One if the ideas that ran through many of the talks given at Catalyst this year was the danger of celebrity. For Canadian pastors, this might sound like a uniquely American problem. I mean, after all, in the Canadian context a “mega-church” is one that has over a thousand members (as opposed to the American benchmark which I would put at around 5000+). At one of the conferences I attended in Atlanta, I heard a pastor say, “Hey, when we started out, we were a small church, too. In those days we only had 1,500 people on a Sunday.” This was at an Orange conference, which focusses on family ministry, but I wouldn’t be terribly surprised to hear the same sort of statement made by Catalyst attendees. There is no doubt that church is bigger in the USA. The world of church is very different south of the border.

So any of us who toil away in Canadian church world, where a big church has a Sunday attendance of 200+, might be tempted not to heed the warnings about celebrity. How famous can one actually be when your whole congregation is less than a hundred people?

But I have long held the theory that the cult of personality, the problem of celebrity, is just as pervasive in a small church as in a large one. All pastors find themselves put on a pedestal at one point or another. Sometimes it is because we helped a family through a crisis. Sometimes it is because of our teaching. Sometimes it’s nothing at all that we did, but simply the fact that our congregants may have been raised to think of their pastor in an elevated way.

The trouble starts if we start to believe our own legend. When we do that…well, we start to find our identity in things other than that unshakeable child-of-the-King-ness that I wrote about the other night. Our identity isn’t changed. Nothing can change the fact that we are children of the King. But it is like we develop identity amnesia. We forget that our hope, our joy, our life is found in the fact that we are children of the King. We start to look for life in other places…in the adoration of those we are leading, or the successes we are experiencing in our leadership.

And the reality is: that never satisfies. We are children of the King. Everything other than His love falls flat.

Take a deep breath and a long hard look at your life, and ask yourself this: are you looking for life-joy-hope-peace-affirmation from anything other than God’s love?

If so let me share with you something Jon Acuff said during the conference (told you I’d end up blogging about him more than once): the Living God of the Universe knows your name…and that is as famous as you will ever need to be.


One of my favorite things about going to a conference is discovering new things. Whether it’s a new band, or a new speaker or a new author or a new perspective on an old story that Jesus told. Doesn’t matter, I just love discovering that I don’t know everything there is to know in my faith.

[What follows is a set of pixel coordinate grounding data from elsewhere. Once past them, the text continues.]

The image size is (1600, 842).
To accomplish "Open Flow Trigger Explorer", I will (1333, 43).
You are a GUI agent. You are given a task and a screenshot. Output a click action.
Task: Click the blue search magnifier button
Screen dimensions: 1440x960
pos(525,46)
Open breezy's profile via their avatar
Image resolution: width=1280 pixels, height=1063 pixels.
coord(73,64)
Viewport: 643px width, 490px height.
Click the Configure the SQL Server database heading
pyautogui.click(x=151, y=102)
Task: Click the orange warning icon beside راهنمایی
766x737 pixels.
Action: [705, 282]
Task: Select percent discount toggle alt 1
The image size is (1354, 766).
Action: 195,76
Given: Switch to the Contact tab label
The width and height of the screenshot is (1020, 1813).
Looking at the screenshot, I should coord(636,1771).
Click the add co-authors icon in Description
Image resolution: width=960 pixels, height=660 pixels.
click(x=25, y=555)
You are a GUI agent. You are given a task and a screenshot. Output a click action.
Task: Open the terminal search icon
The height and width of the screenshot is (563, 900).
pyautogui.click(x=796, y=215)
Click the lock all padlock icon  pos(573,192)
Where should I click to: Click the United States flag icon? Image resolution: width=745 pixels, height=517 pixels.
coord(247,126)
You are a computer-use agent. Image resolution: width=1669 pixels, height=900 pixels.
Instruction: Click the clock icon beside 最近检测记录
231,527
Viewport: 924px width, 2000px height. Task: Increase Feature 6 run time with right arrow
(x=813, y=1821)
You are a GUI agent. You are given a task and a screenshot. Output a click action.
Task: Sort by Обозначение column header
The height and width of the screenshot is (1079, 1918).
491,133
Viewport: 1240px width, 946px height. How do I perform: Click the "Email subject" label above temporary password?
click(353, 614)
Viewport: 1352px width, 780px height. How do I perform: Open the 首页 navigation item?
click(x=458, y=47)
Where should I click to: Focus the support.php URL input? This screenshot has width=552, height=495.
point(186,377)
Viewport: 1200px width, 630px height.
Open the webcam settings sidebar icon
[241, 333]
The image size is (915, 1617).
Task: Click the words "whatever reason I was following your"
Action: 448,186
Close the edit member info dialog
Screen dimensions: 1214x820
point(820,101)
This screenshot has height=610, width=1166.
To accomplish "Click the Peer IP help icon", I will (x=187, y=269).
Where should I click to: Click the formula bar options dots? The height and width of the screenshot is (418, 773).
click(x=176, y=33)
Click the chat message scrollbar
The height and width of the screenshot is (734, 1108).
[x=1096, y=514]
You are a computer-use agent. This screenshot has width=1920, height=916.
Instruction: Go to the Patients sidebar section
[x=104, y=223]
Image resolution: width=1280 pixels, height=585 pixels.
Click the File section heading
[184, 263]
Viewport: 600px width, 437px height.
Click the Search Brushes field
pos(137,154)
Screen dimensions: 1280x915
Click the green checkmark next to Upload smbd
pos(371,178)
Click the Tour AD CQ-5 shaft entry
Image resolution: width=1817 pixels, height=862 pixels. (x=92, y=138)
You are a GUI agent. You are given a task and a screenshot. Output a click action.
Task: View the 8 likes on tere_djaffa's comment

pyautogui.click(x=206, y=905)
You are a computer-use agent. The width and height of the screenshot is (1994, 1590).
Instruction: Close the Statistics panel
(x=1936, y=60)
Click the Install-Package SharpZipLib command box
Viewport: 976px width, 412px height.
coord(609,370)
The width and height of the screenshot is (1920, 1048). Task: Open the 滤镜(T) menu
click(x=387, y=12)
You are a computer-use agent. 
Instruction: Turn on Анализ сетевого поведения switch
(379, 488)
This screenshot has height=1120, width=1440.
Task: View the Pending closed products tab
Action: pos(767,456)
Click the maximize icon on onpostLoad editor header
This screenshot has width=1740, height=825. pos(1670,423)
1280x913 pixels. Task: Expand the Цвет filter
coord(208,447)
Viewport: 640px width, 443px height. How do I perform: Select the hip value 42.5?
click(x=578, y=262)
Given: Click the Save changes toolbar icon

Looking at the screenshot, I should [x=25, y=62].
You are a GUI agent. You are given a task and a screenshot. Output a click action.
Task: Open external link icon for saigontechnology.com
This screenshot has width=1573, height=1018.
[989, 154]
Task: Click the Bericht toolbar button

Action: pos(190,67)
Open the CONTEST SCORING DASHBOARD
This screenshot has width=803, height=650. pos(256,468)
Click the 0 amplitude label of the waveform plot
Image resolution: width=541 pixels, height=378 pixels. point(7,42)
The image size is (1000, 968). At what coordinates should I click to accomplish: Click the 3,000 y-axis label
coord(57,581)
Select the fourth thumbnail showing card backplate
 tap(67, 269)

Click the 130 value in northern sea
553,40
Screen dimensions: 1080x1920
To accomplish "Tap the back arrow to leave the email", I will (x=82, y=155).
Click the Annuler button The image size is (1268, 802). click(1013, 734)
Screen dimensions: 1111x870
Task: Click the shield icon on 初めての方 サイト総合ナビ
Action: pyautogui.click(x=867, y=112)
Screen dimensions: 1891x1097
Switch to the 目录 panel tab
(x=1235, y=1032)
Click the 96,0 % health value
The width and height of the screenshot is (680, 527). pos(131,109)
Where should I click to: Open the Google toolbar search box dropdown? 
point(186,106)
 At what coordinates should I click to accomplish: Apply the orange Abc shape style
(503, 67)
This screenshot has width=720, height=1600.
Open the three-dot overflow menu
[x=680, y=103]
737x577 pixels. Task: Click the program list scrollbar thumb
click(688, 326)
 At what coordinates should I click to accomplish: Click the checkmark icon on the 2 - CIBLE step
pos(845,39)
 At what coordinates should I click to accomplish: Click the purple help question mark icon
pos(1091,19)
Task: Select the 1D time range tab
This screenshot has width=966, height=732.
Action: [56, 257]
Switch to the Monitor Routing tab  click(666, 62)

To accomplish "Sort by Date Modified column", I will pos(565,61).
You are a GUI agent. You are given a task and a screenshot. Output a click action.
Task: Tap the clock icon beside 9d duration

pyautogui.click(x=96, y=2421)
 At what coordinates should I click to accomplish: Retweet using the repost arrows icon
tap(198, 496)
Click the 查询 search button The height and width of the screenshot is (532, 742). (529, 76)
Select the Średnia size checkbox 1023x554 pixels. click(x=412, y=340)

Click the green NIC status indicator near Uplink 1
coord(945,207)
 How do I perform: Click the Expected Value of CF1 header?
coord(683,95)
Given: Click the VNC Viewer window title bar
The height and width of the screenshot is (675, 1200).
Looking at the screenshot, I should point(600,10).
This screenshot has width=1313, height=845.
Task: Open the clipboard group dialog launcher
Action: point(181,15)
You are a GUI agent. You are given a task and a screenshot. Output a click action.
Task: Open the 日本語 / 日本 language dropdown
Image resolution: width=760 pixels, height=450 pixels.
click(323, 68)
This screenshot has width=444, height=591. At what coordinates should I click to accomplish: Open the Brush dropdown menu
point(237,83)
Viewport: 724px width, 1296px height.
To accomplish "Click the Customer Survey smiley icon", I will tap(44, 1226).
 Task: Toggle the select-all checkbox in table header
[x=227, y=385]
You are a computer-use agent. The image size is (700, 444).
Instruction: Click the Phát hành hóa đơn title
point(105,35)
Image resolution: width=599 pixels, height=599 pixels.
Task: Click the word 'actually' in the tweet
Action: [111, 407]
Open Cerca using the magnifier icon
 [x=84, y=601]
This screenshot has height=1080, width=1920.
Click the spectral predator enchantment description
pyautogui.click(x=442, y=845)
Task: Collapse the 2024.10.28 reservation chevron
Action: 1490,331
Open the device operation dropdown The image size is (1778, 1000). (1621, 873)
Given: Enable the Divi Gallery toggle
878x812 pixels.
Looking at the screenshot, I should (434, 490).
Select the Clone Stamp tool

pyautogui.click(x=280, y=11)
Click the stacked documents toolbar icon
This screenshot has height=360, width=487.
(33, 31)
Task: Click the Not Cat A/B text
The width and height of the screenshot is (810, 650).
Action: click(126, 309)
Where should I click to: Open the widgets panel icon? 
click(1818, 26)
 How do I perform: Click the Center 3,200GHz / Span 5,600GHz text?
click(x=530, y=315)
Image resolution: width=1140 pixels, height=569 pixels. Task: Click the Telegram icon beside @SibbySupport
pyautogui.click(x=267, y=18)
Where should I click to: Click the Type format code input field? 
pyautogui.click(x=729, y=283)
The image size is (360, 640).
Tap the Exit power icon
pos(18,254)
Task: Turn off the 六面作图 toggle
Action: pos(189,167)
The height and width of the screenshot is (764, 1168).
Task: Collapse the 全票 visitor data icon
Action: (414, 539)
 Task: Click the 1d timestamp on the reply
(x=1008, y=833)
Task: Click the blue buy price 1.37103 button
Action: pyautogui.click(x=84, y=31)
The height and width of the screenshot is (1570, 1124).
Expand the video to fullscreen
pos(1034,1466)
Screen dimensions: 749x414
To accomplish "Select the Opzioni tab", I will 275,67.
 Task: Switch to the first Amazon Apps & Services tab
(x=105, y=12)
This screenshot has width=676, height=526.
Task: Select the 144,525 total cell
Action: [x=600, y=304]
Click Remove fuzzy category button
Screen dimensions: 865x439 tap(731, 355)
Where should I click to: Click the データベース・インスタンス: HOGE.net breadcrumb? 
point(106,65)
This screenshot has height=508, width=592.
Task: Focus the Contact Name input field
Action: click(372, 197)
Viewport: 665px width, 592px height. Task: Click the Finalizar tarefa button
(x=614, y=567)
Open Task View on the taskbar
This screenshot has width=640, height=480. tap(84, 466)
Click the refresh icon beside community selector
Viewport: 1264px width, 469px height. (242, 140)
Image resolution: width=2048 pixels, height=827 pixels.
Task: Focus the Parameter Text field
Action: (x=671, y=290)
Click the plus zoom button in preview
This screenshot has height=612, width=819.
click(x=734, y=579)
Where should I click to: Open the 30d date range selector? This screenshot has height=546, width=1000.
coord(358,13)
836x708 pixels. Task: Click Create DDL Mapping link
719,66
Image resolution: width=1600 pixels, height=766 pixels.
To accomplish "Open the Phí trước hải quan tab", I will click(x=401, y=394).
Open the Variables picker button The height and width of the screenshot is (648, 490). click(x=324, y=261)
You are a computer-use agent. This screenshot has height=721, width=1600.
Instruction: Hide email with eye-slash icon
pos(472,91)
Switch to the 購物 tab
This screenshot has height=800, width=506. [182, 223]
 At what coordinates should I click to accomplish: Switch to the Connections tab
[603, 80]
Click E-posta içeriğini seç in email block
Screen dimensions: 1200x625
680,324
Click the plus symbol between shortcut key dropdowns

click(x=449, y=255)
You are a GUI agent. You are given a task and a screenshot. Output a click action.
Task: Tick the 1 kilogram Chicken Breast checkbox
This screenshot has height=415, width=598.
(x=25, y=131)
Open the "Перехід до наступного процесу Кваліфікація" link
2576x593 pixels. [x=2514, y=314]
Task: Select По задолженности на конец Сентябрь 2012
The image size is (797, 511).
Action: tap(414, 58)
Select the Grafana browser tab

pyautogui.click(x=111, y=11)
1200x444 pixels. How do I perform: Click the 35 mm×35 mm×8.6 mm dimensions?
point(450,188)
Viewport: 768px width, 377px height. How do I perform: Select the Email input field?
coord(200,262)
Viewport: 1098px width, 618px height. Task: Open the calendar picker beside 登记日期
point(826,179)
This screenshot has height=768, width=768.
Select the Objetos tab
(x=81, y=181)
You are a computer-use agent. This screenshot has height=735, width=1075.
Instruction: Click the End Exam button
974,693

This year I discovered Jon Acuff.  He’s a blogger, so I had to like him, right? He was also a great speaker. He didn’t speak for long (maybe 15min, while the big guns got 45min), but his talk stands out to me as one of the most influential things I heard at Catalyst. I’m sure I’ll blog about him more than once.

But what is on my mind tonite is something Acuff said about the Prodigal Son. I loved that he used THAT story as his teaching Scripture, as it is one God has used to shape my life in powerful ways. Acuff zeroed in at one point on that moment when the prodigal returns home, and he has this whole speech prepared to say to his father. He’s going to admit what he did wrong, and then he’s going to ask his Dad to make him like one of the hired men. Only, he never gets to give the whole speech. He admits that he was wrong, and then he is cut off by his loving Father who just wants to throw a party because his Son is home.

Now, here’s where it gets interesting. Acuff said that the reason the son never got to give the “make me like one of the hired men” part of his speech, is that none of his experiences during his ‘wild living’ days could change his identity.  His identity was already set. No amount of squandering could change the fact that he was a son.

And it is the same for us. We are children of the King, sons and daughters of the Living God. And God will not ever, cannot ever, make us like one of the hired men. That is not who we are.

No matter how bad we screw up, no matter how broken we become, no matter how many failures we wrack up. We are still children of the King.

I need to know that. I need to hear it over and over again, because there is a very human part of me that wonders – always and eternally – if I am enough. I have to tell you, it is hard for me to admit that. I am struggling right this second to NOT delete that sentence. I kind of want to.

But the thing is…it’s the truth. And it is the reason I found Acuff’s teaching on this old, beloved parable so life-giving. Seriously. That is the story I want to shout from the rooftops. That is the truth I want to give my life to. That is the one thing I want to tell everyone: you are a child of the King, and all your squandering will NEVER change that. Your identity is set. You are enough.

And Jesus died so that your identity would never ever change. You are a child of the King.